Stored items
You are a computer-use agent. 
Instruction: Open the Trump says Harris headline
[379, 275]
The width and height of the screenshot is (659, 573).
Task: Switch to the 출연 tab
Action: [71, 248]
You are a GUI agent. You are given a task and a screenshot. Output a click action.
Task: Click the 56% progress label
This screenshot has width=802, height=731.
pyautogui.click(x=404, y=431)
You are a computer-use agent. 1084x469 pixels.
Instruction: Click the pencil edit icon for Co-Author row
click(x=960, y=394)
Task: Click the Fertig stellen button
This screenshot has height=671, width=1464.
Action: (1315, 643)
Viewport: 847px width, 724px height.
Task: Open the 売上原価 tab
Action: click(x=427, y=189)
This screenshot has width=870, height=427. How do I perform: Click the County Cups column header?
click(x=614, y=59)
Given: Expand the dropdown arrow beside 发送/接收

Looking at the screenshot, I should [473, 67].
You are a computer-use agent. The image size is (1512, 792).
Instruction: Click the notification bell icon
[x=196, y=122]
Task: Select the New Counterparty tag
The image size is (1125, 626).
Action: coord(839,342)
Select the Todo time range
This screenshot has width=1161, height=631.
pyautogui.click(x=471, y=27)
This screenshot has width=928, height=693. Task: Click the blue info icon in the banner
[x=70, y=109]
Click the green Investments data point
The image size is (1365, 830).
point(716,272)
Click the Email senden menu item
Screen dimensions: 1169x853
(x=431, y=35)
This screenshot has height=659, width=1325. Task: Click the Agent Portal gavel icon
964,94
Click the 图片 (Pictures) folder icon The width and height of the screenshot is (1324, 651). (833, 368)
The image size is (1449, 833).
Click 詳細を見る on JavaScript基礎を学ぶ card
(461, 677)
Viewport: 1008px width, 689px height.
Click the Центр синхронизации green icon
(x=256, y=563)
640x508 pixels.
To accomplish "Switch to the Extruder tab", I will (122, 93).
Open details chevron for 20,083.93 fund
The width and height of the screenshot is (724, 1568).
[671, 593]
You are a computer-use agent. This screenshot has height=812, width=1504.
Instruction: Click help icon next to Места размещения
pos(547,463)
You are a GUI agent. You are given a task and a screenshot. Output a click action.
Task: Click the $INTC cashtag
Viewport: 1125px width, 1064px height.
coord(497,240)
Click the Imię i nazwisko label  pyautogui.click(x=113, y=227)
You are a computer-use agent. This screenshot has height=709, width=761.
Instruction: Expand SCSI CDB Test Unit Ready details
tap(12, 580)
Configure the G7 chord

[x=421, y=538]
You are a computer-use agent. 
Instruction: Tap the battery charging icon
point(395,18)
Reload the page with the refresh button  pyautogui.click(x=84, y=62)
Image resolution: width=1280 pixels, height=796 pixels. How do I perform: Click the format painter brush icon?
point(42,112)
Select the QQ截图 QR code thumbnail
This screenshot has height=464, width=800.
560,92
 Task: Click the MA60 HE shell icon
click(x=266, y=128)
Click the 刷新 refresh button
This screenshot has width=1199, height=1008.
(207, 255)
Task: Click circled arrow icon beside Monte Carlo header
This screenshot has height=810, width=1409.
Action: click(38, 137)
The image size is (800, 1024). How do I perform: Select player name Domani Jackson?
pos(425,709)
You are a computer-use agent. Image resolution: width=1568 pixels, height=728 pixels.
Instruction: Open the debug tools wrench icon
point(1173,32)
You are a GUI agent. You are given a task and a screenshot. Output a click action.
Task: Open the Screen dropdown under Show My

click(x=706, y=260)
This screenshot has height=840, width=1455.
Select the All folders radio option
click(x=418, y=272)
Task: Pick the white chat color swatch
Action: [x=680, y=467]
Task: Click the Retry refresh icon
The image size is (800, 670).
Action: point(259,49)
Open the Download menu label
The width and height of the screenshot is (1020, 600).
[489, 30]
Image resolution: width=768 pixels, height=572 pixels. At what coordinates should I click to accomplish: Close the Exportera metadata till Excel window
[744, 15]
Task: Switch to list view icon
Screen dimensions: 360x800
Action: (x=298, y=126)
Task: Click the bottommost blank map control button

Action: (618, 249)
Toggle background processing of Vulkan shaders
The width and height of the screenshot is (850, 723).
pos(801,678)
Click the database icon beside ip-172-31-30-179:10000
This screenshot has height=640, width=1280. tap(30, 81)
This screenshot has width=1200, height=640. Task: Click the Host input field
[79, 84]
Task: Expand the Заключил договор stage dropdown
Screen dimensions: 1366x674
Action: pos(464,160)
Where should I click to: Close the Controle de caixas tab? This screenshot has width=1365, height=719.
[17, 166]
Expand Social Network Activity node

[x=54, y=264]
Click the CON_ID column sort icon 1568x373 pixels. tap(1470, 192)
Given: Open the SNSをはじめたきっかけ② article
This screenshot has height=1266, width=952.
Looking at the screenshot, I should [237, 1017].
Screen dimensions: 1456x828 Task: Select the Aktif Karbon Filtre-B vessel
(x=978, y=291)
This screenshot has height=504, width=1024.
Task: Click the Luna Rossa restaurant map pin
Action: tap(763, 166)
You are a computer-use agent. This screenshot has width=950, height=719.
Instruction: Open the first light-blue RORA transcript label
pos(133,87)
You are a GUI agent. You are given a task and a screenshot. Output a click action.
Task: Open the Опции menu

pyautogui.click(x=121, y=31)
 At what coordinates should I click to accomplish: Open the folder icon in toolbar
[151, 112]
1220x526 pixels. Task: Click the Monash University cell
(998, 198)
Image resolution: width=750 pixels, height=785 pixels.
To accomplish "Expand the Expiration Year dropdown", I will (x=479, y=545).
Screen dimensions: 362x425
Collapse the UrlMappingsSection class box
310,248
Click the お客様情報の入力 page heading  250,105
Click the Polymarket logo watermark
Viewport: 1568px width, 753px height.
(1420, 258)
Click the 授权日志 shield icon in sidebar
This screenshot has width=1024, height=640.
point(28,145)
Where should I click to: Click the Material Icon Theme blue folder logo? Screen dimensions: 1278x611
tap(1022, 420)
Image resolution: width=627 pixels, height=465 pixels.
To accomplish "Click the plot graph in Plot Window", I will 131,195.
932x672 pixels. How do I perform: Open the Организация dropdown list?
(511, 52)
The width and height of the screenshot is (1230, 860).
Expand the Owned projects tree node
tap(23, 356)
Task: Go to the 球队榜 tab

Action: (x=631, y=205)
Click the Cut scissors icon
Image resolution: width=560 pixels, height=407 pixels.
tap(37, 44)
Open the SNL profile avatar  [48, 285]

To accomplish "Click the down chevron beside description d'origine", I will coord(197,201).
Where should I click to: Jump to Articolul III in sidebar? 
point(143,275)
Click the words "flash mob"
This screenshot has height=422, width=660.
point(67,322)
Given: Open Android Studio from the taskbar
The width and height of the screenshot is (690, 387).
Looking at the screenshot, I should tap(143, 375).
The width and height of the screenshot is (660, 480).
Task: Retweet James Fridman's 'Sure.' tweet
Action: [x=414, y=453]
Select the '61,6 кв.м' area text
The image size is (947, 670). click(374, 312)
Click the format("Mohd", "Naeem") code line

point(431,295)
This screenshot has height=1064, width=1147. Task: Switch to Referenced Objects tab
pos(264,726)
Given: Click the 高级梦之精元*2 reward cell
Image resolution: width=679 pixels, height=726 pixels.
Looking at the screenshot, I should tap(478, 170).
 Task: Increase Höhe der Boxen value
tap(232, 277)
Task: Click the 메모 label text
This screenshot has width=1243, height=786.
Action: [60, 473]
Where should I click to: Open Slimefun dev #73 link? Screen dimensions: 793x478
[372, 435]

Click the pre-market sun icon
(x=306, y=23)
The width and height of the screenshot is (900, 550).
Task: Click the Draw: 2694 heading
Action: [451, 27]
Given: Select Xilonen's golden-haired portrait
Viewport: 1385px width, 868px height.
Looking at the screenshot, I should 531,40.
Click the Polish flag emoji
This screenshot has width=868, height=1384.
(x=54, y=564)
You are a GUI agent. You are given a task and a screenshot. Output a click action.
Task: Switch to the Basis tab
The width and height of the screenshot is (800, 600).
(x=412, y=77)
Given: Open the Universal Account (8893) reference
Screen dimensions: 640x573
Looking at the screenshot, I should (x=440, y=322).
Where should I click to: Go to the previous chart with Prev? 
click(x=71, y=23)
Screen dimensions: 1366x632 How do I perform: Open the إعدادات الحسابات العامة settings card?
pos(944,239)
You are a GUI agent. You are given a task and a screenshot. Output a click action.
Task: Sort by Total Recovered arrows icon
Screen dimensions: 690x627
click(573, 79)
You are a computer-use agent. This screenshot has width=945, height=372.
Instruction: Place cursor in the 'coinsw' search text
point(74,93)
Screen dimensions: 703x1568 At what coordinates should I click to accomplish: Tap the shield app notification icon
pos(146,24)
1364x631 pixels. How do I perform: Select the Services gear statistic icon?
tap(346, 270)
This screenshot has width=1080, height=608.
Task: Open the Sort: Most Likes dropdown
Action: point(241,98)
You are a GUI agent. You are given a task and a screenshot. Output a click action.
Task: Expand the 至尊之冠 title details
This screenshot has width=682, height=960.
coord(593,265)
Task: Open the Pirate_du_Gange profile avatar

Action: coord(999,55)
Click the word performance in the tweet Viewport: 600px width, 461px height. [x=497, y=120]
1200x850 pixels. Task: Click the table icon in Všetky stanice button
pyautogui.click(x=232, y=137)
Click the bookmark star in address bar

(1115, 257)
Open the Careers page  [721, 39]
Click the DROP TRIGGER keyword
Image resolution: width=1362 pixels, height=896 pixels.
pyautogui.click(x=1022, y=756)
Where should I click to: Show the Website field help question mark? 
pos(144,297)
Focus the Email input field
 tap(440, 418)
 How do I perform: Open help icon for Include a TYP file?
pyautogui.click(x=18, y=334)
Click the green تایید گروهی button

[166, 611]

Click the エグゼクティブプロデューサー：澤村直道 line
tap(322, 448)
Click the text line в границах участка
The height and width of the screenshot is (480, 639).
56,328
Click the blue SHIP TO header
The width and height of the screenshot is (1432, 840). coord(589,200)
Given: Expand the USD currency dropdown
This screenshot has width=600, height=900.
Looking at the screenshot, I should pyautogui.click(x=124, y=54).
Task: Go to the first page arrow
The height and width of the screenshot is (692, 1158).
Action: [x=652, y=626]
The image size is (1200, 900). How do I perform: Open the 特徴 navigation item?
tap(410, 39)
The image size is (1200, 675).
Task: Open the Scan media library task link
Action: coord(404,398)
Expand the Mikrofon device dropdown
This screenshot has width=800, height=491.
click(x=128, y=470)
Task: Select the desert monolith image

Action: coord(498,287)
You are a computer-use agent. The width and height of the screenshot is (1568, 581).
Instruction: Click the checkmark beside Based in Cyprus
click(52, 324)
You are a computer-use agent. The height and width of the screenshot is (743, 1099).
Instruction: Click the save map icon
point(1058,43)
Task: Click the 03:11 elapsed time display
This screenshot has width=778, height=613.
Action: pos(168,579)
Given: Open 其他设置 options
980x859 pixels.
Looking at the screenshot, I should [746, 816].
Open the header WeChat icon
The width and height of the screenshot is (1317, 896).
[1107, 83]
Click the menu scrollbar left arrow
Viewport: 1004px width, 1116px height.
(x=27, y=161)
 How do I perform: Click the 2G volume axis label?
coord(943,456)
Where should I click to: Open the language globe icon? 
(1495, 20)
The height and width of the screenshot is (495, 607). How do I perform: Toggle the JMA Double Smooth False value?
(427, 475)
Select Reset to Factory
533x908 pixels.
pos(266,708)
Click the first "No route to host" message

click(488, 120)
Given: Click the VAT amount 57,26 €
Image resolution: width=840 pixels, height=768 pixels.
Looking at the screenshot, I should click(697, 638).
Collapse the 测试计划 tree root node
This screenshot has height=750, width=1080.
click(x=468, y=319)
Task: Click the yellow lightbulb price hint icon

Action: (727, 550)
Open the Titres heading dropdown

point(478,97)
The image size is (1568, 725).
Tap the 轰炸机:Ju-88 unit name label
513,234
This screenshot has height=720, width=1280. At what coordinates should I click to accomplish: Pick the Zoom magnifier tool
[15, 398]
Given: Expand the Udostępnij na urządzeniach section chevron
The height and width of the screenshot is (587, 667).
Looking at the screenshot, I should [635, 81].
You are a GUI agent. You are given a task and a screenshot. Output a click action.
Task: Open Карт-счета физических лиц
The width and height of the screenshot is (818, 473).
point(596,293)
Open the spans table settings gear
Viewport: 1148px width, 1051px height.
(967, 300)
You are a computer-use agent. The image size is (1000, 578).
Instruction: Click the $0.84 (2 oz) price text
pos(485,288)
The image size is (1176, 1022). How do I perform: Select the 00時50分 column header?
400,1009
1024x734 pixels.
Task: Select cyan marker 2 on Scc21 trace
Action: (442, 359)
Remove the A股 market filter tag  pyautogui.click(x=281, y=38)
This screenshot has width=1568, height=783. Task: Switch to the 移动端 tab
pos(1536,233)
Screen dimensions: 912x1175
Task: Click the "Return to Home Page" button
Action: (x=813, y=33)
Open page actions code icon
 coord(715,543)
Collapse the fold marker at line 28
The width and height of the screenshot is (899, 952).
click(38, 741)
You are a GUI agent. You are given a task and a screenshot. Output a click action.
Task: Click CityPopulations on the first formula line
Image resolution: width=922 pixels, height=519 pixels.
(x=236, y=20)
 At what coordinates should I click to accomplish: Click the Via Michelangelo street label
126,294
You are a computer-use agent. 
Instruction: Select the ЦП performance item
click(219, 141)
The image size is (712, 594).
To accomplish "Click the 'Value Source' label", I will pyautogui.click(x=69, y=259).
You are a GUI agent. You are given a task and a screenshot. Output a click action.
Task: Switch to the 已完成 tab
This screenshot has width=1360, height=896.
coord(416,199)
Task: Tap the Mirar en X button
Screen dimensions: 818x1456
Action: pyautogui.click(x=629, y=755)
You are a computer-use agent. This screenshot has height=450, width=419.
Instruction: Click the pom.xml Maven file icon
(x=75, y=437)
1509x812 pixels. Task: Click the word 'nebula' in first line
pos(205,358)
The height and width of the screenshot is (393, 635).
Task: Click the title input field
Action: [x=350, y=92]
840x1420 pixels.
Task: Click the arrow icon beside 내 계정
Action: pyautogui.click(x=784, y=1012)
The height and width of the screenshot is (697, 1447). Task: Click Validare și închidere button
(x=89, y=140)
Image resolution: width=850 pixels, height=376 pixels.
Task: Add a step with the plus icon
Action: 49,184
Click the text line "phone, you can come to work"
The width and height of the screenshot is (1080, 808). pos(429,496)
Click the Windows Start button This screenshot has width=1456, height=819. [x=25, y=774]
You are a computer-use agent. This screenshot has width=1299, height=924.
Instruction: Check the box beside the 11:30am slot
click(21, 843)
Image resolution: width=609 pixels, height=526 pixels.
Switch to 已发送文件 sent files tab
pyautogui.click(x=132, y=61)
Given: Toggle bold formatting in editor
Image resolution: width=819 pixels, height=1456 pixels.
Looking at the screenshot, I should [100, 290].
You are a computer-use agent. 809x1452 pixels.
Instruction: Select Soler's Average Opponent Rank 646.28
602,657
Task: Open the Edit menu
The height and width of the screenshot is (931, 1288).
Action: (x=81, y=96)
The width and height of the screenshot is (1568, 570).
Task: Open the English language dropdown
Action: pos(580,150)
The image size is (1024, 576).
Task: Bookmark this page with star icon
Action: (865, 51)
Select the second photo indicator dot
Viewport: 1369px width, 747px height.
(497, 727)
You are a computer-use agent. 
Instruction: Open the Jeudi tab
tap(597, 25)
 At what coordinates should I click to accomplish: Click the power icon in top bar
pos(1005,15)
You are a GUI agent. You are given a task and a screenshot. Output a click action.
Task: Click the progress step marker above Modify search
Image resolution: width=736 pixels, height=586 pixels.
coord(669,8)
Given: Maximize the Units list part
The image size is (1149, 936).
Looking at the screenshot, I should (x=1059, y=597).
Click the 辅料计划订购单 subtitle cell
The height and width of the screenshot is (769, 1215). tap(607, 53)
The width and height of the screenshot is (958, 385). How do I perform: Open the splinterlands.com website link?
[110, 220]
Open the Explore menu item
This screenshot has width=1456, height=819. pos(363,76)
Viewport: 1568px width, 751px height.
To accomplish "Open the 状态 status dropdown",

### Problem to solve
All that belongs in the answer is the run of lines above from the line containing "This screenshot has width=1568, height=783." through the line containing "Collapse the fold marker at line 28", exactly as written.

### Task result
This screenshot has width=1568, height=783. Task: Switch to the 移动端 tab
pos(1536,233)
Screen dimensions: 912x1175
Task: Click the "Return to Home Page" button
Action: (x=813, y=33)
Open page actions code icon
 coord(715,543)
Collapse the fold marker at line 28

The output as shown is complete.